There’s obviously a lot of pride and identity tied into this building. If they demolished this building, you’d be quite gutted wouldn’t you?

I’d be gutted but I’m enough of a pragmatist to know that could happen. There definitely would be a human cost. We put a lot of effort into this, we made decisions.  This building has lots of found parts. Someone had trim and veneer from another project and I thought I could use that here. You’re very aware of the costs – emotional, physical and financial. I look around and think that a lot of us don’t recognize the city you’ve lived in for the last 20 or 30 years. Those touchstones and landmarks are important to us. Cities need to be relatable and there’s a monotony to the buildings going in or there’s this starchitect that drops amazing buildings that look great in photos but the average person doesn’t relate to it.

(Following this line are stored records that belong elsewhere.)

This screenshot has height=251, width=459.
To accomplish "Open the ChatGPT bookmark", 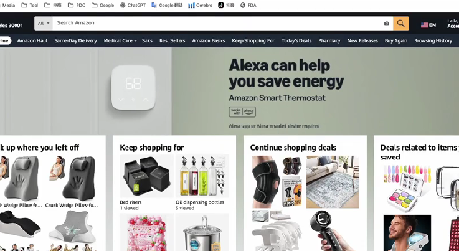I will tap(133, 5).
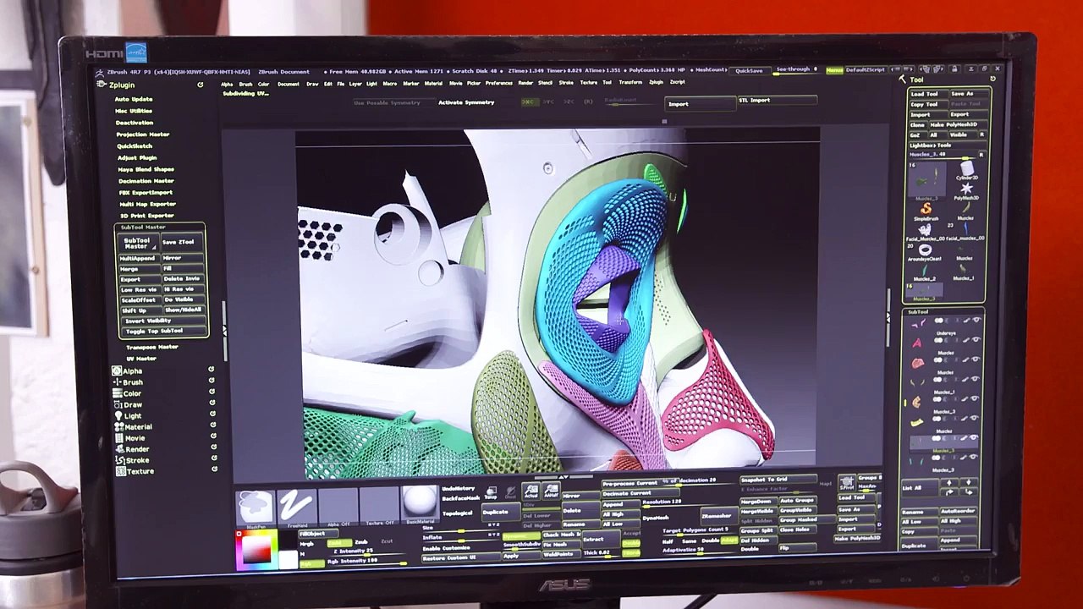Image resolution: width=1083 pixels, height=609 pixels.
Task: Select the PolyMesh3D star tool
Action: (x=965, y=189)
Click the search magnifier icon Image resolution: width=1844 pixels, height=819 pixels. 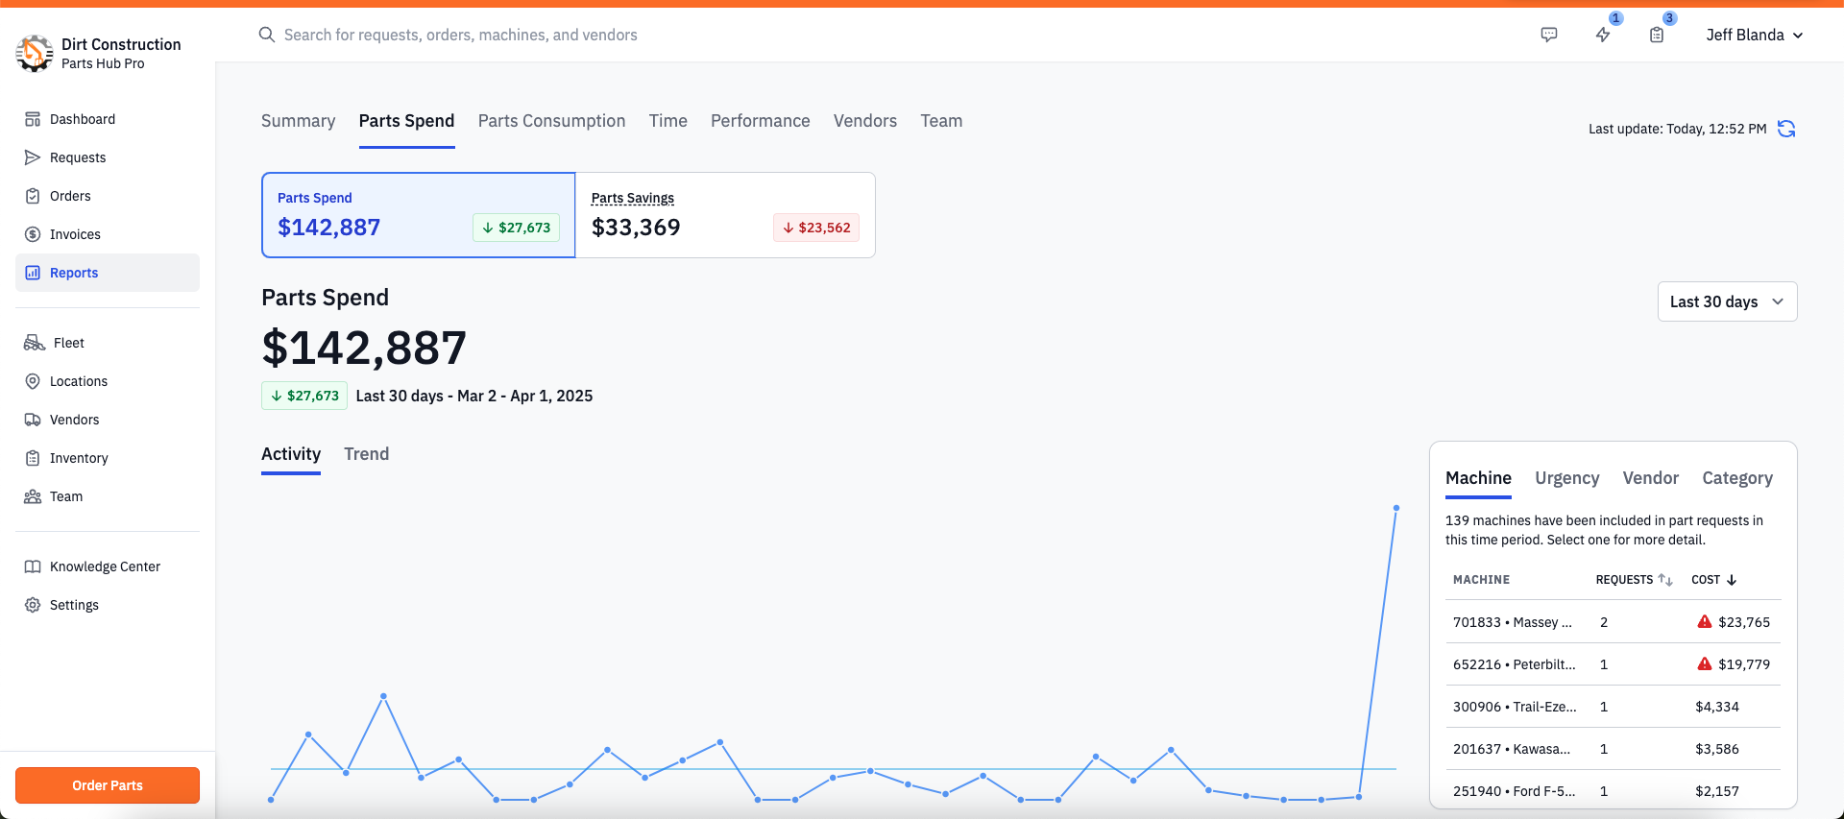(x=267, y=35)
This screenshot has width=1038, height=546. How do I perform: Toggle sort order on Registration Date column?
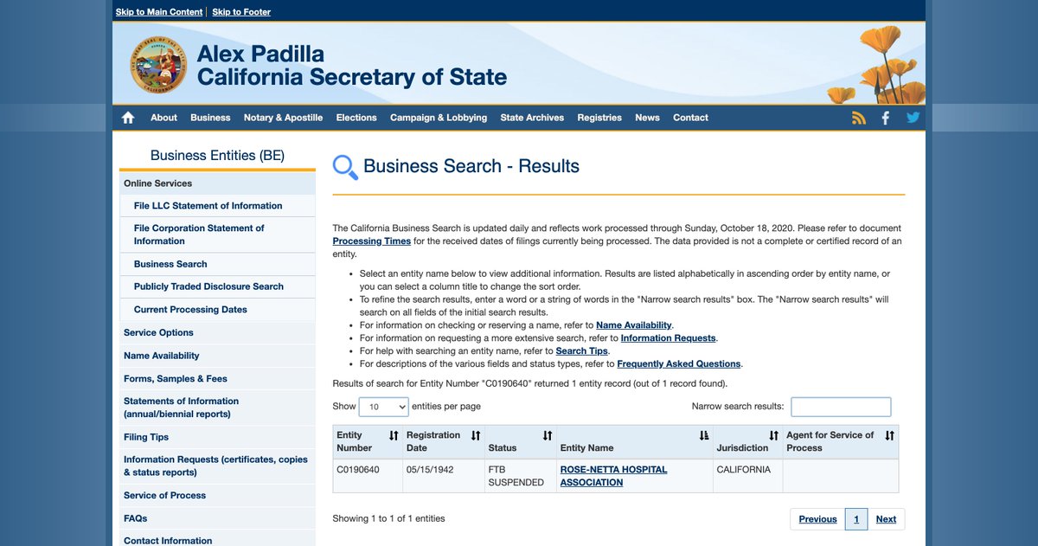coord(475,436)
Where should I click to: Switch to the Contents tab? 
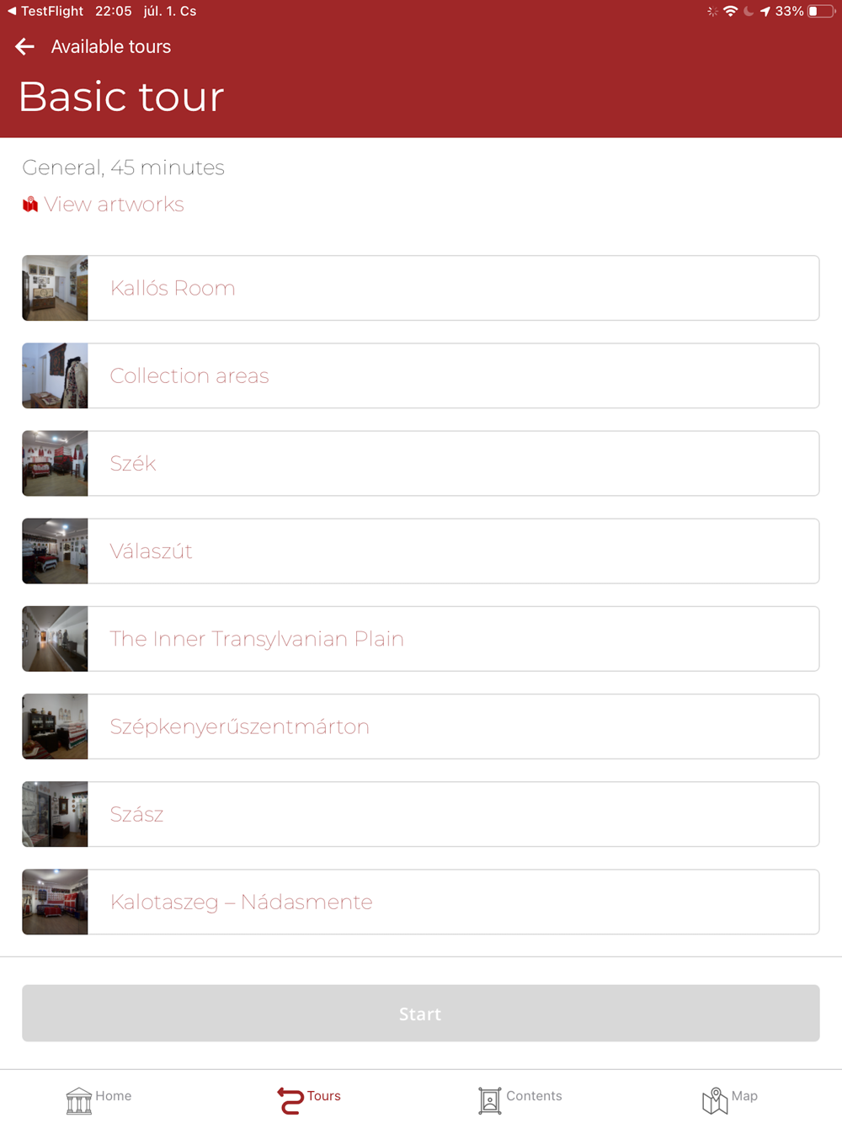[x=520, y=1097]
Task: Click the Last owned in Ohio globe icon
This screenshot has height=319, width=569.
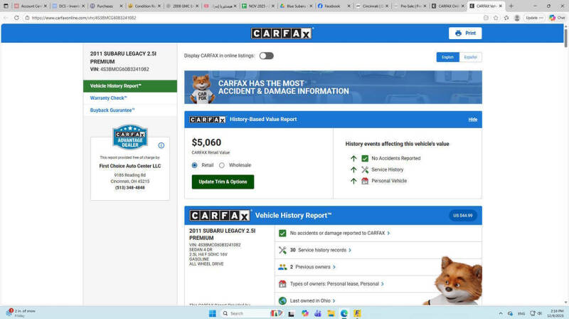Action: tap(282, 300)
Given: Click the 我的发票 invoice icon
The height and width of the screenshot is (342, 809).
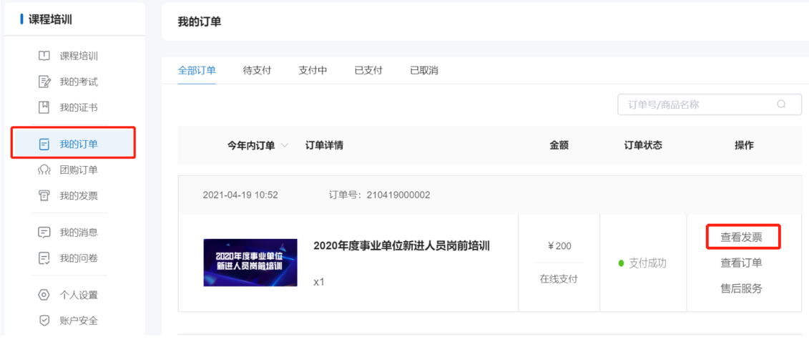Looking at the screenshot, I should 44,195.
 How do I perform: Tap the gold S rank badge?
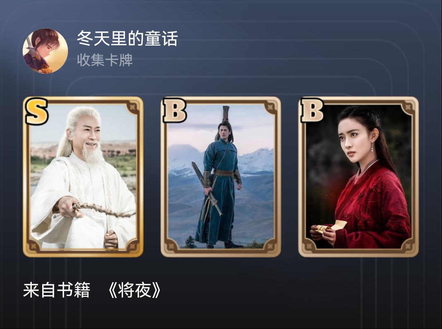36,111
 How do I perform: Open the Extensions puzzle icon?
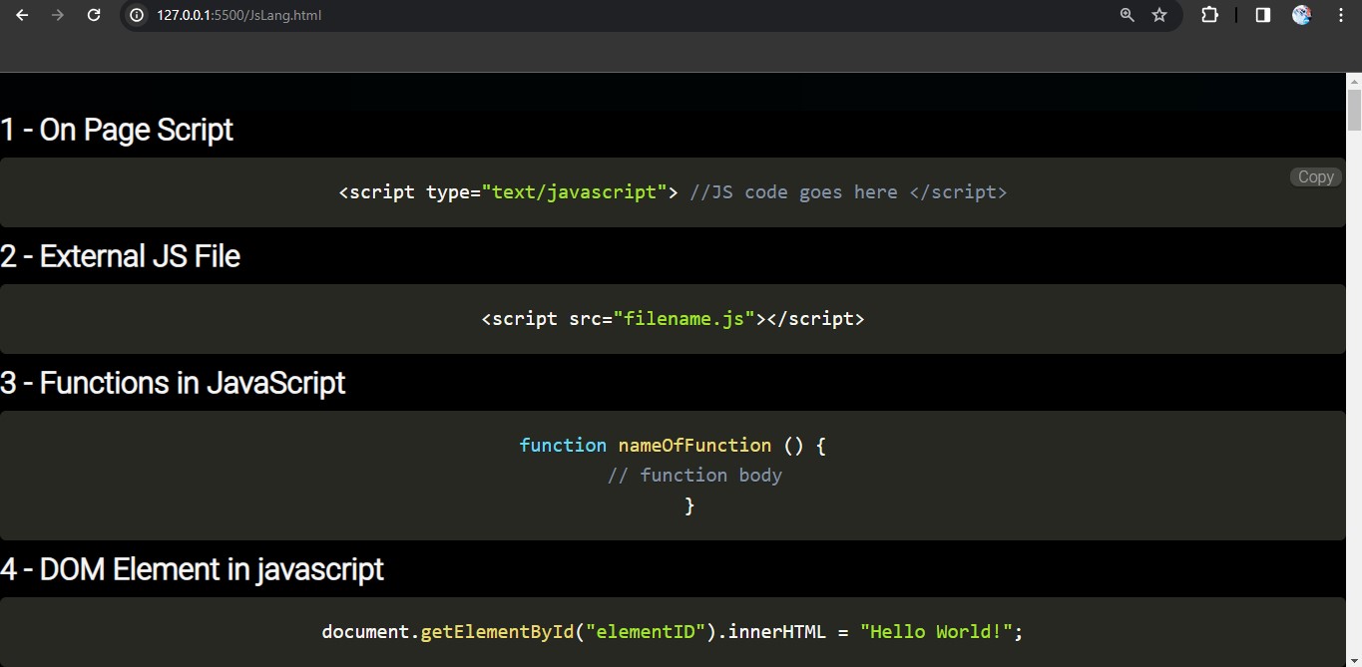point(1209,15)

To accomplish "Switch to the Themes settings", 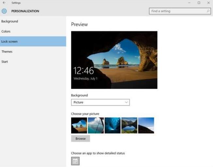I will tap(7, 52).
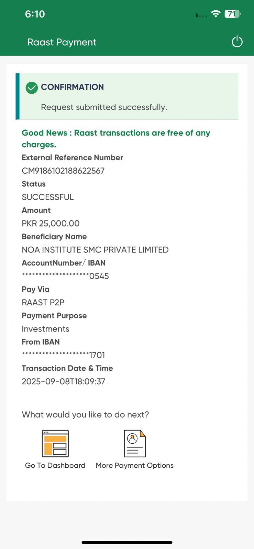
Task: Tap the PKR 25,000.00 amount value
Action: [x=51, y=223]
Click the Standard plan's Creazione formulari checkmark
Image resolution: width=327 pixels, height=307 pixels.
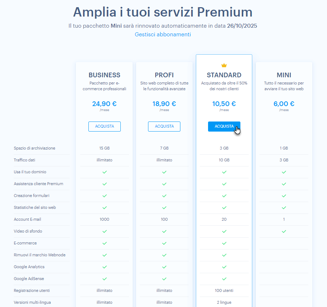point(224,196)
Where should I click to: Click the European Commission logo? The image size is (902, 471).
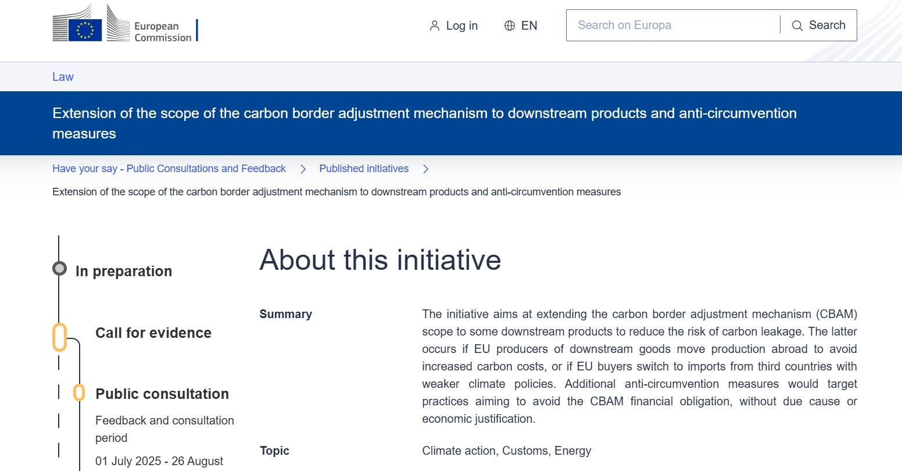(125, 24)
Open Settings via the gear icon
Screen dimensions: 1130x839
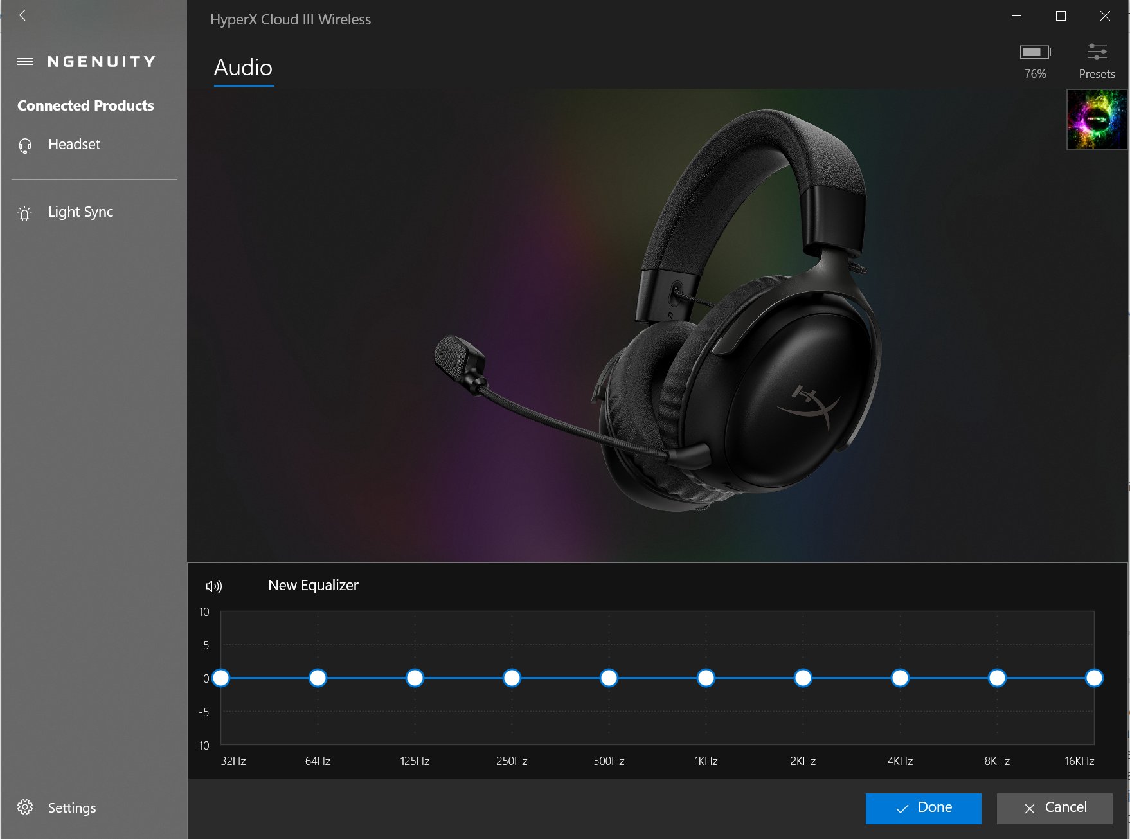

What is the importance of artists in this city?

For most of the emerging or mid-level artists, they’re telling stories. They’re inherently important because it provides the inspiration and reason for being that’s about who we are, why we do it, what we strive for, is what artists are engaged in. Your average fabric shop is not engaged with why we do something or what the value is; but artists are concerned with the inherent nature of how art is asking those types of questions. And if you threaten the existence of that in your community or push it into a rarified stream of artists, then you’re not challenging or questioning the status quo. You’re eliminating that question from your social sphere and it’s lost. And there’s a lot of pandering over space and the cost of space, and the cost on the artist community; I know lots of artists who have left for various reasons and we need to be conscious of that. It was in the middle of this crisis that the Arts Factory emerged and, to offset the loss we’re seeing, I would like to see more organizations like the Arts Factory pop up.